20 janvier 2010

Darjeeling ou Earl Grey ?


Souffle frais et parfums gaditanos sur le col de chemise, on filait au Puerto, en laissant Séville derrière nous. La suavité d'une caresse nous berçait encore. Quitter Séville, c'est abandonner une passion d'un soir pour vivre péniblement le reste de ses jours avec le remords d'avoir tourner le dos à une grande promesse. C'est ça, quitter Séville...

Panneau Barbate, direction Tarifa... Algeciras... Terre rouge et vent d'Afrique, rien d'autre qu'une main tendue vers les frères de cuivre, là où tout a commencé, et là où tout s'arrête aujourd'hui.
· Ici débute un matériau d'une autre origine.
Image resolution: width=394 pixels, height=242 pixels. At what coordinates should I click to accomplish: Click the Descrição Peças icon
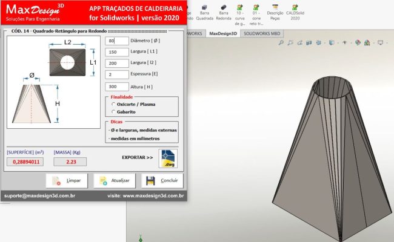275,13
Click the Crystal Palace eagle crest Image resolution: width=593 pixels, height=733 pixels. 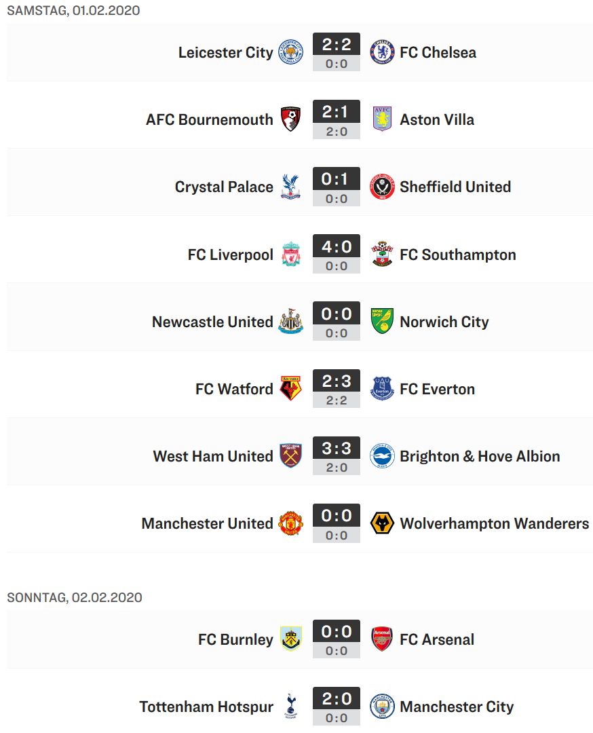click(x=290, y=187)
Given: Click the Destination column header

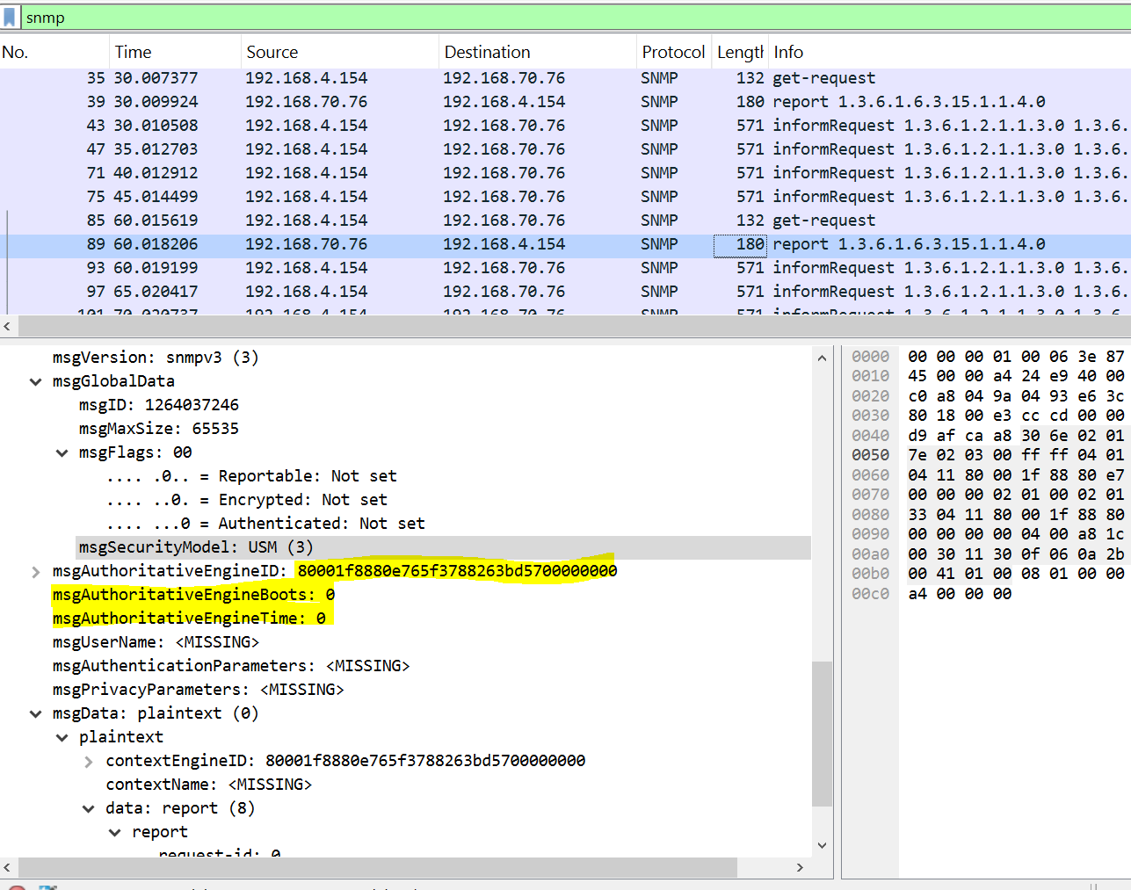Looking at the screenshot, I should (487, 52).
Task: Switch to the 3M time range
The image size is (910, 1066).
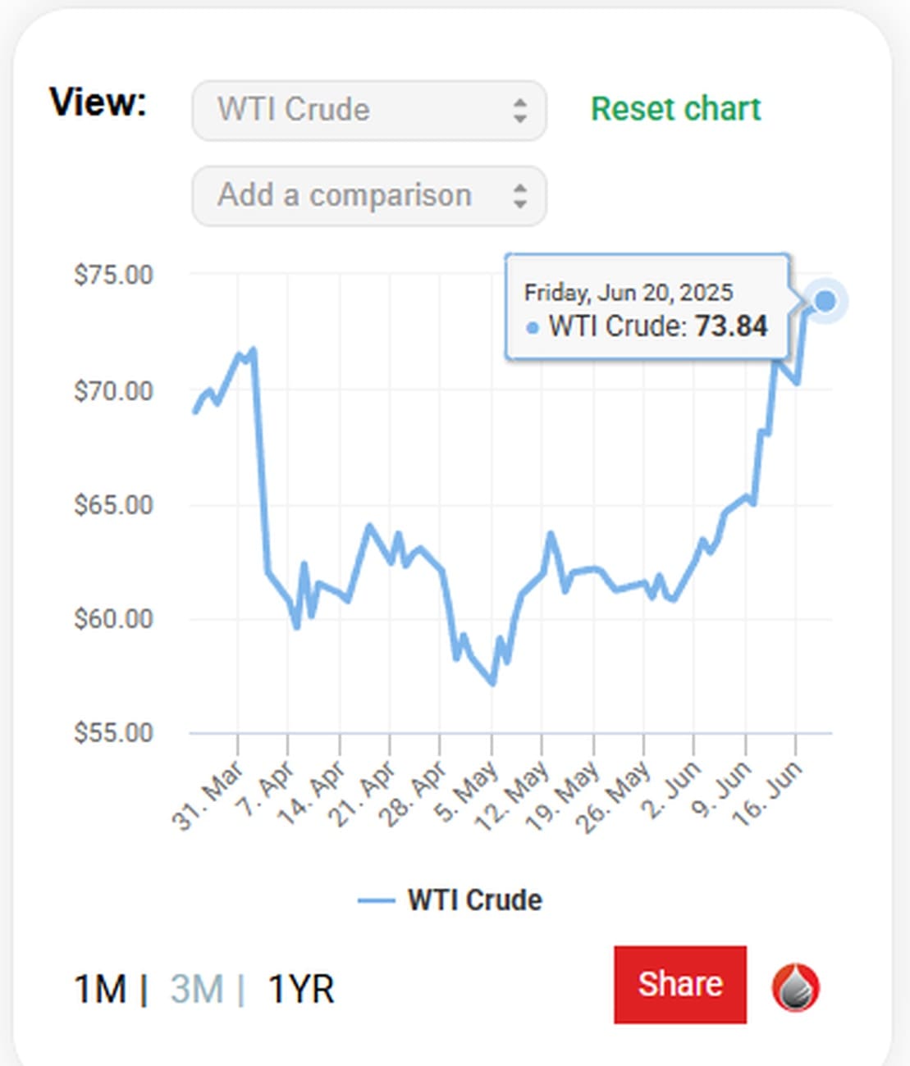Action: (197, 989)
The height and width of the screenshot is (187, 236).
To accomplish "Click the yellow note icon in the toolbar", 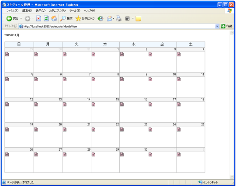I will pos(138,18).
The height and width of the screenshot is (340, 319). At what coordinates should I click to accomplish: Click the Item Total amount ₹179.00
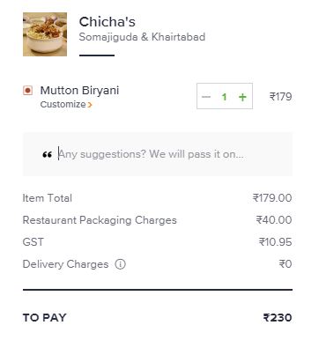click(x=272, y=198)
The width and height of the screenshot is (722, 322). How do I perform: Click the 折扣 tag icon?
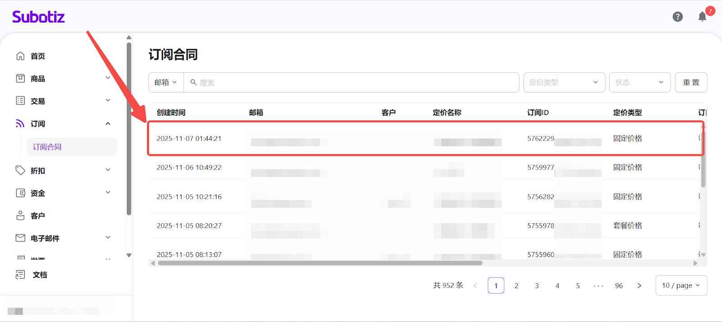coord(20,170)
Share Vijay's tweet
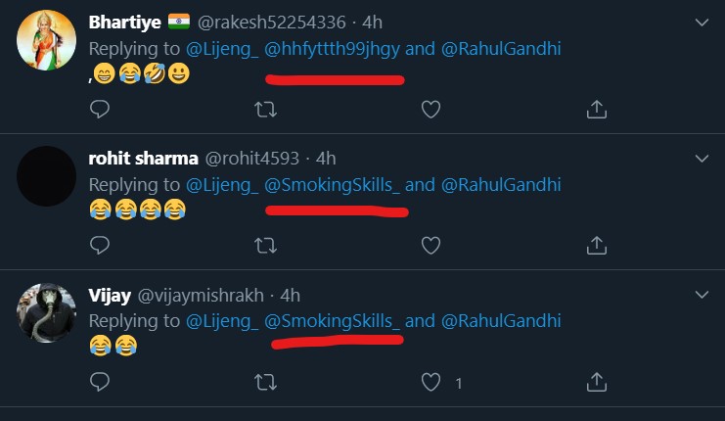The height and width of the screenshot is (421, 725). pyautogui.click(x=597, y=382)
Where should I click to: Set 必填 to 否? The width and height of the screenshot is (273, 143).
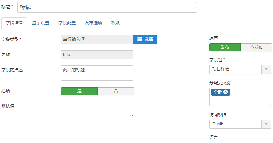(x=116, y=91)
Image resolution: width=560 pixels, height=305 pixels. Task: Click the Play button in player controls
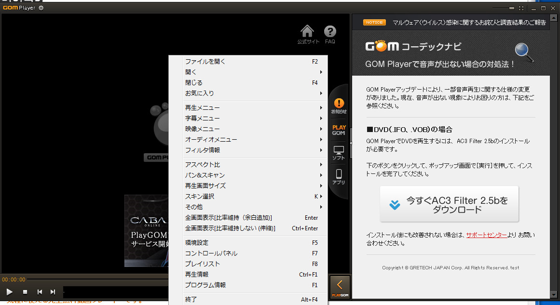click(x=9, y=292)
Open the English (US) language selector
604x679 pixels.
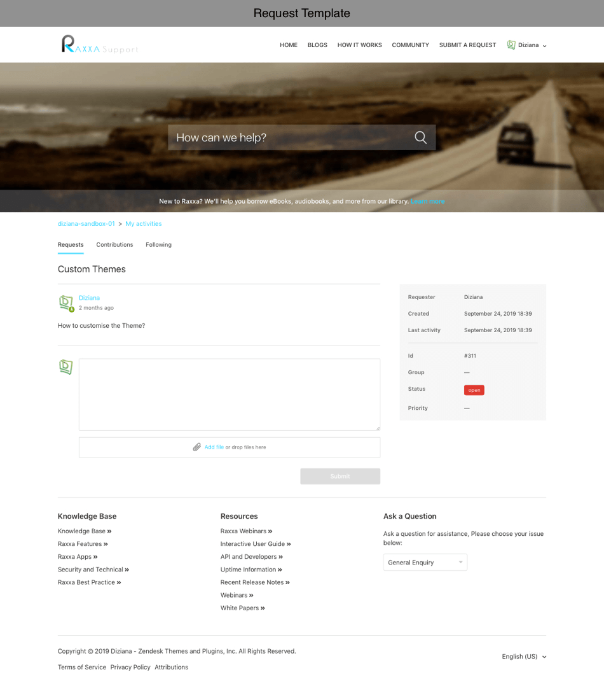[x=524, y=657]
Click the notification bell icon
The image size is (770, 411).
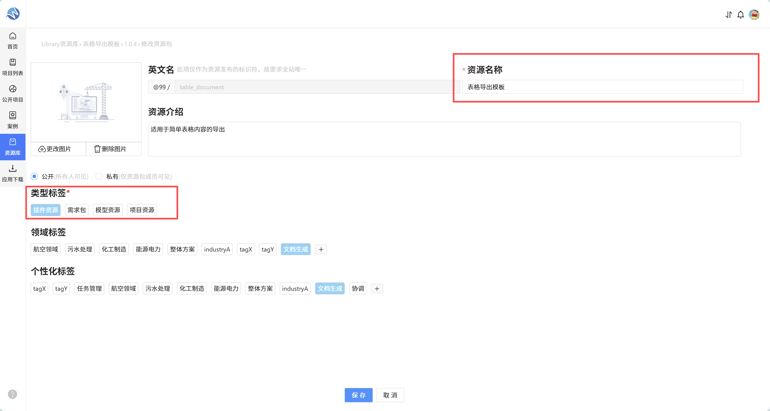(x=741, y=15)
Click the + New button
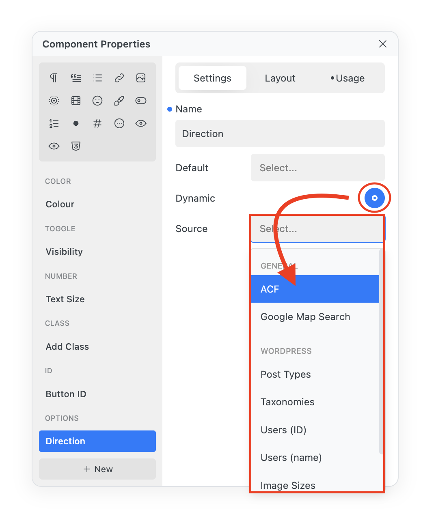Screen dimensions: 436x525 [97, 469]
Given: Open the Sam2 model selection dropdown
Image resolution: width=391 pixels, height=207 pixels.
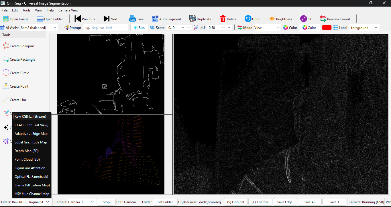Looking at the screenshot, I should (x=39, y=27).
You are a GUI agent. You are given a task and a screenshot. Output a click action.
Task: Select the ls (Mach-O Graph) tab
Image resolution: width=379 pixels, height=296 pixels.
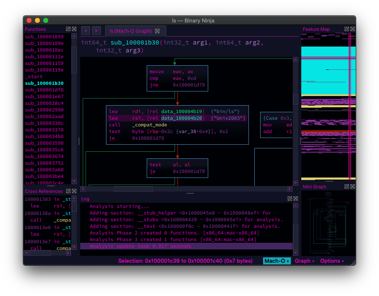(x=130, y=31)
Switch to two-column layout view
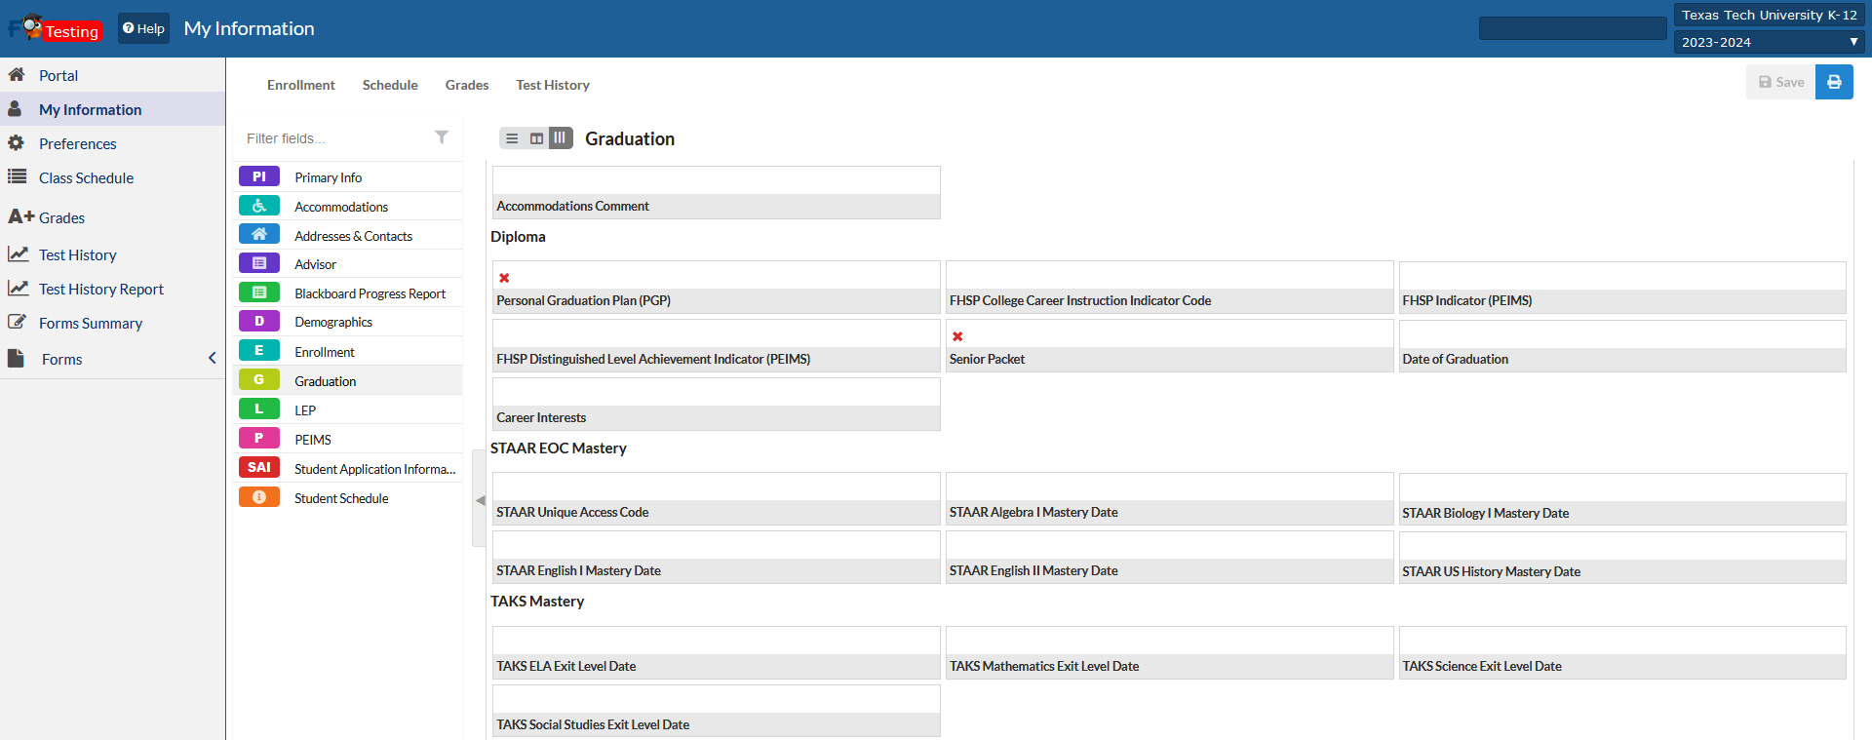1872x740 pixels. [536, 138]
D'ici, la poussière que tu respires a ce parfum de désert... Là-bas au fond, tu crois voir déjà les croissants dorés de Tanger et tu imagines les plaintes du muezzin qui coulent le long du minaret... La même complainte que celle qui réveillait Séville, du temps où cette Terre éclaboussait le monde d'une splendeur spirituelle et Humaine, qu'on ne revit jamais. Les douces complaintes du grillot qui content le berceau des Hommes, la terre et les cailloux, l'eau et le petit buisson... Algeciras, basse Andalousie, la mèche de l'Europe qui traine langoureusement vers la Terre d'Afrique en lui disant : "Je t'attends..."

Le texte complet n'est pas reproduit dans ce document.